▸ **Data rows**

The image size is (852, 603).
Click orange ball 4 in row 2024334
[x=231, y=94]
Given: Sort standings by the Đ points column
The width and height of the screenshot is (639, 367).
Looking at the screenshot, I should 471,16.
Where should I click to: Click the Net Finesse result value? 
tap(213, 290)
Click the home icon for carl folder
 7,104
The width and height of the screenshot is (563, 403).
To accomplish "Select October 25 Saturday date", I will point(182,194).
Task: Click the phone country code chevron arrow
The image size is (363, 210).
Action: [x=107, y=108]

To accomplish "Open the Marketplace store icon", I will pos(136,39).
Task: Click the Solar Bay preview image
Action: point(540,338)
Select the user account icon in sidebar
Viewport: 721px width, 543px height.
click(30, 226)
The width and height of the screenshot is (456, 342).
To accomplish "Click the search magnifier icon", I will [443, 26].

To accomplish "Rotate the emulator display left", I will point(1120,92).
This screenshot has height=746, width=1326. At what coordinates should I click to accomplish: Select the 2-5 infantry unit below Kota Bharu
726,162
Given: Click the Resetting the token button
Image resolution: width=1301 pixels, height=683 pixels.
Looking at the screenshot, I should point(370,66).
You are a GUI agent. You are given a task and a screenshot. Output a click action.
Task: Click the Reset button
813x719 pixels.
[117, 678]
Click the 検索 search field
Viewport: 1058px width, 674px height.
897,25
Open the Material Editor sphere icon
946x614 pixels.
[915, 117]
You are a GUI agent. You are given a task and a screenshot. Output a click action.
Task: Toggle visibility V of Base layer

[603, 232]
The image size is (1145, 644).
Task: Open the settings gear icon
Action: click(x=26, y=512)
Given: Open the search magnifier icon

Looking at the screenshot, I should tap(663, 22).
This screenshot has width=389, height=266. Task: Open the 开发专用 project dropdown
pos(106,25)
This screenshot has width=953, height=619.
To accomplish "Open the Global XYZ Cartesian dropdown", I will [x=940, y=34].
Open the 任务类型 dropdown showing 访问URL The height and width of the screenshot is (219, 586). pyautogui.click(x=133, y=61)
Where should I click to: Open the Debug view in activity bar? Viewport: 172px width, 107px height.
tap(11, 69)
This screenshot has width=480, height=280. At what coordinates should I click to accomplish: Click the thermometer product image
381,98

▸ **What you should do**
Could you put each line of the material above into a JSON list of strings, with one string per line and blank lines omitted?

▸ **The answer**
[
  "The image size is (852, 603).",
  "Click orange ball 4 in row 2024334",
  "[x=231, y=94]",
  "Given: Sort standings by the Đ points column",
  "The width and height of the screenshot is (639, 367).",
  "Looking at the screenshot, I should 471,16.",
  "Where should I click to: Click the Net Finesse result value? ",
  "tap(213, 290)",
  "Click the home icon for carl folder",
  " 7,104",
  "The width and height of the screenshot is (563, 403).",
  "To accomplish \"Select October 25 Saturday date\", I will point(182,194).",
  "Task: Click the phone country code chevron arrow",
  "The image size is (363, 210).",
  "Action: [x=107, y=108]",
  "To accomplish \"Open the Marketplace store icon\", I will pos(136,39).",
  "Task: Click the Solar Bay preview image",
  "Action: point(540,338)",
  "Select the user account icon in sidebar",
  "Viewport: 721px width, 543px height.",
  "click(30, 226)",
  "The width and height of the screenshot is (456, 342).",
  "To accomplish \"Click the search magnifier icon\", I will [443, 26].",
  "To accomplish \"Rotate the emulator display left\", I will point(1120,92).",
  "This screenshot has height=746, width=1326. At what coordinates should I click to accomplish: Select the 2-5 infantry unit below Kota Bharu",
  "726,162",
  "Given: Click the Resetting the token button",
  "Image resolution: width=1301 pixels, height=683 pixels.",
  "Looking at the screenshot, I should point(370,66).",
  "You are a GUI agent. You are given a task and a screenshot. Output a click action.",
  "Task: Click the Reset button",
  "813x719 pixels.",
  "[117, 678]",
  "Click the 検索 search field",
  "Viewport: 1058px width, 674px height.",
  "897,25",
  "Open the Material Editor sphere icon",
  "946x614 pixels.",
  "[915, 117]",
  "You are a GUI agent. You are given a task and a screenshot. Output a click action.",
  "Task: Toggle visibility V of Base layer",
  "[603, 232]",
  "The image size is (1145, 644).",
  "Task: Open the settings gear icon",
  "Action: click(x=26, y=512)",
  "Given: Open the search magnifier icon",
  "Looking at the screenshot, I should tap(663, 22).",
  "This screenshot has width=389, height=266. Task: Open the 开发专用 project dropdown",
  "pos(106,25)",
  "This screenshot has width=953, height=619.",
  "To accomplish \"Open the Global XYZ Cartesian dropdown\", I will [x=940, y=34].",
  "Open the 任务类型 dropdown showing 访问URL The height and width of the screenshot is (219, 586). pyautogui.click(x=133, y=61)",
  "Where should I click to: Open the Debug view in activity bar? Viewport: 172px width, 107px height.",
  "tap(11, 69)",
  "This screenshot has width=480, height=280. At what coordinates should I click to accomplish: Click the thermometer product image",
  "381,98"
]